With telecommuting being adopted by organizations as part of long-term workforce planning, managers and leaders will need to develop skills to engage, motivate, and manage distributed teams. This is imperative for developing employee engagement and employer branding. Higher levels of employee engagement in a remote work environment offer a boost to productivity. In addition, organizations should focus on training in enhancing digital competency. For instance, at Optum, we use innovative approaches such as gamified curriculum, employee-sourced video learning platform, etc. in our L&D training to make business learning a simple yet immersive exercise. When paired with transparent communication and employee incentives, such training programs can help in improving efficiency in existing jobs as well as for new remote jobs.

It is easier said than done: Challenges in upskilling employees

In order to steer upskilling efforts in the right direction, it is vital to consider a few key perspectives. To begin with, it is imperative to adopt new-age technology-backed learning platforms instead of traditional methodologies. However, the choice of platform will depend on the skills that impact the business and are needed to drive business growth.

In addition, learners need to get used to fully digitized approaches (self-paced self-training programs) to learning through online videos and social sharing. They also need to be receptive to learning new skills to ensure better preparedness for possible expansion in job roles in the future. At the same time, facilitators are required to adapt themselves to the virtual medium to effectively engage, coach and support remote teams. The idea is not just to keep track of the productivity and learning curves, but also provide emotional support in a rapidly changing business environment.

Mapping employees to requisite skillsets can be a major challenge while designing L&D programs. It is often found that companies face difficulty in identifying existing skillsets of their employees; the ones they need; and how to bridge this chasm.

Finally, technology-related issues, such as low bandwidth, lack of digital devices, power fluctuation, and poor Internet connectivity, carry the potential to hinder the seamless delivery of a successful training program.

How can we overcome these challenges?

There are several approaches that businesses can follow to foster a culture of learning in their organization.

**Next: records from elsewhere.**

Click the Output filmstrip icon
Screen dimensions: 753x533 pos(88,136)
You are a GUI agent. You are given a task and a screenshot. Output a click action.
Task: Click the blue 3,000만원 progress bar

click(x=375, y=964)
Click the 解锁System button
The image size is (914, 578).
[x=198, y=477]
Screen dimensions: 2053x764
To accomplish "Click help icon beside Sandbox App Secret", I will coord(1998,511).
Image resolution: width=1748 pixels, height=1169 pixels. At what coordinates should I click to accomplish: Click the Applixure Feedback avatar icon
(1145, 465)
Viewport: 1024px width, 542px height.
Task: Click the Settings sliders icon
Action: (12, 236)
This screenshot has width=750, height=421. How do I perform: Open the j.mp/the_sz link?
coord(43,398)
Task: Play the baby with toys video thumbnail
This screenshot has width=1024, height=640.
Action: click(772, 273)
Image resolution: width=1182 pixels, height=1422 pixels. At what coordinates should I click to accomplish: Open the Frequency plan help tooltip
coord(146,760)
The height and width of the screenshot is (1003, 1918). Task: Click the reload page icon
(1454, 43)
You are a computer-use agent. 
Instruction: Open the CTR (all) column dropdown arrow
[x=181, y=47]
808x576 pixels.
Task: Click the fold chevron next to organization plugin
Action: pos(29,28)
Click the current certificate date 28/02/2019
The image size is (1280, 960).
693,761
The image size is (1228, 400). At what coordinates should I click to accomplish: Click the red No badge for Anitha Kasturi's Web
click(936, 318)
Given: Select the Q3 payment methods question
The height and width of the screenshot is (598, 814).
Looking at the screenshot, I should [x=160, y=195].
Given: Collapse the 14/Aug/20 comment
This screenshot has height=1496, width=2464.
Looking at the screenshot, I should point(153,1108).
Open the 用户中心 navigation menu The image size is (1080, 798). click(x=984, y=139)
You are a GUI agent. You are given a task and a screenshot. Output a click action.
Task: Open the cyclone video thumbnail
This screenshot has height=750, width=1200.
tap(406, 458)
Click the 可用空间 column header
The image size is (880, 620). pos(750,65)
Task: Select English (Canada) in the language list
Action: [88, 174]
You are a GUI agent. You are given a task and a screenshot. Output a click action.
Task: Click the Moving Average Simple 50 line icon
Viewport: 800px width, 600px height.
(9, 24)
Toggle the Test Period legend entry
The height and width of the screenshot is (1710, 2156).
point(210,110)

Some of these include:

· Re-evaluate existing resources and star performing employees to see how their potential can be best leveraged.

· Incorporate feedback-driven learning to ensure that learning is consistent and on the right track. It will also boost employee morale as they will feel valued when their voices are heard.

· Repurpose existing training programs by breaking lengthy training into short module-based sessions. Mobile-based micro-courses help in cutting down on information overload and are a better fit with the dynamics of the work environment.

· Integrate guided learning with the work environment so that employees can apply new skills learned on the job to their day-to-day functioning. For this purpose, regular reviews and follow-ups by managers must be conducted.

The way forward

In the post-pandemic world, companies with forward-looking workforce planning strategies; sound technological infrastructure; and an openness to new learning approaches will have an advantage over their competitors in sustaining business continuity and achieving growth. To this end, upskilling and reskilling the workforce becomes a critical initiative to build a thriving and resilient workforce. This will not just drive value to the organization, but also empower employees to adapt to the changing domain needs of the business.